開発STORY②~商品開発者インタビュ-~
ハーブキャンディ「ハーブ農園から」はハーブの栽培からキャンディづくりまで一貫して取り組んだハーブキャンディです。
商品が生まれる現場で、どのような取り組みが行われているか、共に製品を作り上げてきた担当者の口から商品誕生までの道のりや想いを語ってもらいました。
今回は、開発者の梶浦勇人マネージャーです。
-最初から、自社でハーブオイルの抽出まですると決まっていたのですか?
開発開始当初は、外部に蒸留を委託することを考えていましたが、せっかくハーブの栽培から取り組んでいるので、「蒸留に関しても自分たちで行えないか」という思いが高まってきました。そこで、蒸留設備を貸していただける工場を探しました。しかし、適切な食品製造用の設備で且つ、製造ロット、コストが合う工場が見つかりませんでした。そこで、「自分達で蒸留設備を持ってみたらどうか」と検討をはじめ、テスト用の蒸留器を購入しました。

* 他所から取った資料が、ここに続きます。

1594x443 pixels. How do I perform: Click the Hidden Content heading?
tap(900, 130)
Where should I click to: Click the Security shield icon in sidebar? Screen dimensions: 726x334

-ハーブ精油の蒸留をどうやって進めていったのですか?
ハーブ精油の蒸留に関して、予備知識は殆どありませんでした。
そのためどこで蒸留機器を購入したら良いかもわからず、手探りで情報収集しました。インターネットを使い検索したところ、自社で開発した蒸留機器を使った、ハーブ精油の蒸留結果をサイトに載せている会社に行き当たりました。そちらにコンタクトしたところ、蒸留に関する技術的な疑問点について詳しく説明をして頂くことができました。レクチャーをして頂いたこちらの会社の社長さんは、大手メーカーで研究開発をされていたバックグラウンドを持つ方で、同じ技術者として意気投合しました。こちらの会社にハーブを持ち込んで蒸留試験を行わせていただき、最終的に試験用の蒸留器を購入するに至りました。
購入したテスト蒸留器をラボ(いとおかし工房)に設置し手探りで蒸留を開始しました。テスト蒸留を繰り返すことで、ハーブ精油の蒸留に関する知見を少しづつ蓄積して行きました。
-蒸留を自社で行ってみて何か発見はありましたか?-
これまでの自分の商品開発の経験では、ハーブ精油を原材料として使用する場合、食品表示には原材料名として「香料」と記載しなければならないと考えていました。自社でハーブを購買し自社工場で蒸留した場合の食品原材料表示について改めて保健所に確認したところ、キャンディ製造の工程の中に蒸留も含まれると解釈できるので、原材料として「ローズマリー」、「レモングラス」と記載するべき、という見解を貰いました。
原材料名が、「香料」でもなく、「ローズマリー油」、「レモングラス油」でもなくても良いとの解釈は意外でしたが、使用されている原材料が明確化され、「余計なものが一切使用されていない」ことを、お客様にお伝えできる様になったので、うれしい発見でした。
- 一番難しかった事や苦労したことは何ですか?
何もかもが初めてのトライでした。ロールモデルが無く、周りに詳しい方がいる訳では無かったので、全てが手探りでした。特に人を巻き込んで行く点が一番難しかったと思います。ハーブの栽培や蒸留を自社で行うことが、美味しいキャンディをつくることにつながるの?と最初は皆が懐疑的だったと思います(笑)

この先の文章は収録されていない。